=== EXERCISE INSTRUCTIONS ===
Once you have read the records below, write them all out exactly as given.

AVAILABLE DATA Block Start

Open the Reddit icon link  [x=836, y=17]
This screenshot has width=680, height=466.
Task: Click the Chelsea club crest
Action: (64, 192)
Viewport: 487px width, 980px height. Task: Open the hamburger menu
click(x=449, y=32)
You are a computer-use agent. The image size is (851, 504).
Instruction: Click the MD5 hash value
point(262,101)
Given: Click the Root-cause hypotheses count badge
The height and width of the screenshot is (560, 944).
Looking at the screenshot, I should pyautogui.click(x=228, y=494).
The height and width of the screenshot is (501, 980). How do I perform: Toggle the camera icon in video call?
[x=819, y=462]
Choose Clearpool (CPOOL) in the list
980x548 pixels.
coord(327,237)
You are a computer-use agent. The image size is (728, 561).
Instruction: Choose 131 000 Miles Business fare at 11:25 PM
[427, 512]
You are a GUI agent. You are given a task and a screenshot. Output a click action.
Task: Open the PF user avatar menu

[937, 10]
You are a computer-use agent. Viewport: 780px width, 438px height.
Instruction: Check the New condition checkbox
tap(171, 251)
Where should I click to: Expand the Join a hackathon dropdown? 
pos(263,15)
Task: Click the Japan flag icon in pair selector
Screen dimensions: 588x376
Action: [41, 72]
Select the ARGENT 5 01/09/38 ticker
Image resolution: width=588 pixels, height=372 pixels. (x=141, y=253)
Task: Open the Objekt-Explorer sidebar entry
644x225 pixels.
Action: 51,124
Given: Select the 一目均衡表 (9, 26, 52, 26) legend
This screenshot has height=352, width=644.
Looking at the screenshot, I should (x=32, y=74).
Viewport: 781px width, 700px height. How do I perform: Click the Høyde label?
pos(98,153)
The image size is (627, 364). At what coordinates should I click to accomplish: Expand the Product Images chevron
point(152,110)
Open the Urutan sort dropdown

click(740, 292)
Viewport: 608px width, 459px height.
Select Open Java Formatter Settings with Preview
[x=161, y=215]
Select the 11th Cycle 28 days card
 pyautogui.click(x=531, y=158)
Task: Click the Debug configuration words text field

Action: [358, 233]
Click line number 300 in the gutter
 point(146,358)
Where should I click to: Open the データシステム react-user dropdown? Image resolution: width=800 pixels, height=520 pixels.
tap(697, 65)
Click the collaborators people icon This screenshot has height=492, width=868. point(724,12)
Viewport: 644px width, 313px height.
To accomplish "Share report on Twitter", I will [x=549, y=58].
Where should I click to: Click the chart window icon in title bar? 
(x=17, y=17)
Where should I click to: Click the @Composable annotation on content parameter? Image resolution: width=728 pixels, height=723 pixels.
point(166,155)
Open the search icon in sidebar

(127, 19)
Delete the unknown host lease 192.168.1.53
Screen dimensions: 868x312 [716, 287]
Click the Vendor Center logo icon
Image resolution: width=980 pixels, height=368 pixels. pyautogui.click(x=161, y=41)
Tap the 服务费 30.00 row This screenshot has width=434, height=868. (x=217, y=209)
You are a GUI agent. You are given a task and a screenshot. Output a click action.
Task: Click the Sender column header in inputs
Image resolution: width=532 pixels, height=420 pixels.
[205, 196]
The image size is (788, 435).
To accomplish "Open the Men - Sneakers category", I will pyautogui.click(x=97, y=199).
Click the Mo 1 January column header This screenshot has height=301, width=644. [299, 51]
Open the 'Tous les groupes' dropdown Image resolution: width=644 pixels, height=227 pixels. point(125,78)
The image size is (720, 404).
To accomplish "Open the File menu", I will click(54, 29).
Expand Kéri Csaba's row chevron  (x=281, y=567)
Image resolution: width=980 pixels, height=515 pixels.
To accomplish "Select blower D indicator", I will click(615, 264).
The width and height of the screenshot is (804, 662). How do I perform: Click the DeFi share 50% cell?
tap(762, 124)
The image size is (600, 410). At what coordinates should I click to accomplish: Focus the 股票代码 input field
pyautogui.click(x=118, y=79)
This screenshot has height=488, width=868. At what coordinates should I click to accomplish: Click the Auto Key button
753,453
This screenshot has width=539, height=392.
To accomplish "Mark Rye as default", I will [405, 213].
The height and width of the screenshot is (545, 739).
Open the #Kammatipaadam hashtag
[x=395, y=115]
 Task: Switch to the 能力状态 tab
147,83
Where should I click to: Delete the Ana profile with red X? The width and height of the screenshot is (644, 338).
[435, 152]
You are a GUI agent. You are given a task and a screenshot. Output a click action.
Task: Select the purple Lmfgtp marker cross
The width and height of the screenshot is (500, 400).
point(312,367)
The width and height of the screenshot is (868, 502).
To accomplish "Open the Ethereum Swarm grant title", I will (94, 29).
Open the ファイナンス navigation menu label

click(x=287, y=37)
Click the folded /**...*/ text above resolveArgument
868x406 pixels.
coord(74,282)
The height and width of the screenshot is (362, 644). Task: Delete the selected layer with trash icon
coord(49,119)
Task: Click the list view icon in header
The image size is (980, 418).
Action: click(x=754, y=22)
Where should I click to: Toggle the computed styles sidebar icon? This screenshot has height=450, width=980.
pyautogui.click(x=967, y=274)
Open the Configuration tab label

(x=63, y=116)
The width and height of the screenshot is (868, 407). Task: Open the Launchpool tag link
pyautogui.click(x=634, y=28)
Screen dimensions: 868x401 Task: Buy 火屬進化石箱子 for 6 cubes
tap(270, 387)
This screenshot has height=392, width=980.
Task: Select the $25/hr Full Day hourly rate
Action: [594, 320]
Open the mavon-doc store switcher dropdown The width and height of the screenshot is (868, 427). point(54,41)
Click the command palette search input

AVAILABLE DATA Block End

=== RESPONSE TO THE EXERCISE ===
Open the Reddit icon link  [x=836, y=17]
This screenshot has width=680, height=466.
Task: Click the Chelsea club crest
Action: (64, 192)
Viewport: 487px width, 980px height. Task: Open the hamburger menu
click(x=449, y=32)
You are a computer-use agent. The image size is (851, 504).
Instruction: Click the MD5 hash value
point(262,101)
Given: Click the Root-cause hypotheses count badge
The height and width of the screenshot is (560, 944).
Looking at the screenshot, I should pyautogui.click(x=228, y=494).
The height and width of the screenshot is (501, 980). How do I perform: Toggle the camera icon in video call?
[x=819, y=462]
Choose Clearpool (CPOOL) in the list
980x548 pixels.
coord(327,237)
You are a computer-use agent. The image size is (728, 561).
Instruction: Choose 131 000 Miles Business fare at 11:25 PM
[427, 512]
You are a GUI agent. You are given a task and a screenshot. Output a click action.
Task: Open the PF user avatar menu

[937, 10]
You are a computer-use agent. Viewport: 780px width, 438px height.
Instruction: Check the New condition checkbox
tap(171, 251)
Where should I click to: Expand the Join a hackathon dropdown? 
pos(263,15)
Task: Click the Japan flag icon in pair selector
Screen dimensions: 588x376
Action: [41, 72]
Select the ARGENT 5 01/09/38 ticker
Image resolution: width=588 pixels, height=372 pixels. (x=141, y=253)
Task: Open the Objekt-Explorer sidebar entry
644x225 pixels.
Action: 51,124
Given: Select the 一目均衡表 (9, 26, 52, 26) legend
This screenshot has height=352, width=644.
Looking at the screenshot, I should (x=32, y=74).
Viewport: 781px width, 700px height. How do I perform: Click the Høyde label?
pos(98,153)
The image size is (627, 364). At what coordinates should I click to accomplish: Expand the Product Images chevron
point(152,110)
Open the Urutan sort dropdown

click(740, 292)
Viewport: 608px width, 459px height.
Select Open Java Formatter Settings with Preview
[x=161, y=215]
Select the 11th Cycle 28 days card
 pyautogui.click(x=531, y=158)
Task: Click the Debug configuration words text field

Action: [358, 233]
Click line number 300 in the gutter
 point(146,358)
Where should I click to: Open the データシステム react-user dropdown? Image resolution: width=800 pixels, height=520 pixels.
tap(697, 65)
Click the collaborators people icon This screenshot has height=492, width=868. point(724,12)
Viewport: 644px width, 313px height.
To accomplish "Share report on Twitter", I will [x=549, y=58].
Where should I click to: Click the chart window icon in title bar? 
(x=17, y=17)
Where should I click to: Click the @Composable annotation on content parameter? Image resolution: width=728 pixels, height=723 pixels.
point(166,155)
Open the search icon in sidebar

(127, 19)
Delete the unknown host lease 192.168.1.53
Screen dimensions: 868x312 [716, 287]
Click the Vendor Center logo icon
Image resolution: width=980 pixels, height=368 pixels. pyautogui.click(x=161, y=41)
Tap the 服务费 30.00 row This screenshot has width=434, height=868. (x=217, y=209)
You are a GUI agent. You are given a task and a screenshot. Output a click action.
Task: Click the Sender column header in inputs
Image resolution: width=532 pixels, height=420 pixels.
[205, 196]
The image size is (788, 435).
To accomplish "Open the Men - Sneakers category", I will pyautogui.click(x=97, y=199).
Click the Mo 1 January column header This screenshot has height=301, width=644. [299, 51]
Open the 'Tous les groupes' dropdown Image resolution: width=644 pixels, height=227 pixels. point(125,78)
The image size is (720, 404).
To accomplish "Open the File menu", I will click(54, 29).
Expand Kéri Csaba's row chevron  (x=281, y=567)
Image resolution: width=980 pixels, height=515 pixels.
To accomplish "Select blower D indicator", I will click(615, 264).
The width and height of the screenshot is (804, 662). How do I perform: Click the DeFi share 50% cell?
tap(762, 124)
The image size is (600, 410). At what coordinates should I click to accomplish: Focus the 股票代码 input field
pyautogui.click(x=118, y=79)
This screenshot has height=488, width=868. At what coordinates should I click to accomplish: Click the Auto Key button
753,453
This screenshot has width=539, height=392.
To accomplish "Mark Rye as default", I will [405, 213].
The height and width of the screenshot is (545, 739).
Open the #Kammatipaadam hashtag
[x=395, y=115]
 Task: Switch to the 能力状态 tab
147,83
Where should I click to: Delete the Ana profile with red X? The width and height of the screenshot is (644, 338).
[435, 152]
You are a GUI agent. You are given a task and a screenshot. Output a click action.
Task: Select the purple Lmfgtp marker cross
The width and height of the screenshot is (500, 400).
point(312,367)
The width and height of the screenshot is (868, 502).
To accomplish "Open the Ethereum Swarm grant title", I will (94, 29).
Open the ファイナンス navigation menu label

click(x=287, y=37)
Click the folded /**...*/ text above resolveArgument
868x406 pixels.
coord(74,282)
The height and width of the screenshot is (362, 644). Task: Delete the selected layer with trash icon
coord(49,119)
Task: Click the list view icon in header
The image size is (980, 418).
Action: click(x=754, y=22)
Where should I click to: Toggle the computed styles sidebar icon? This screenshot has height=450, width=980.
pyautogui.click(x=967, y=274)
Open the Configuration tab label

(x=63, y=116)
The width and height of the screenshot is (868, 407). Task: Open the Launchpool tag link
pyautogui.click(x=634, y=28)
Screen dimensions: 868x401 Task: Buy 火屬進化石箱子 for 6 cubes
tap(270, 387)
This screenshot has height=392, width=980.
Task: Select the $25/hr Full Day hourly rate
Action: [594, 320]
Open the mavon-doc store switcher dropdown The width and height of the screenshot is (868, 427). point(54,41)
Click the command palette search input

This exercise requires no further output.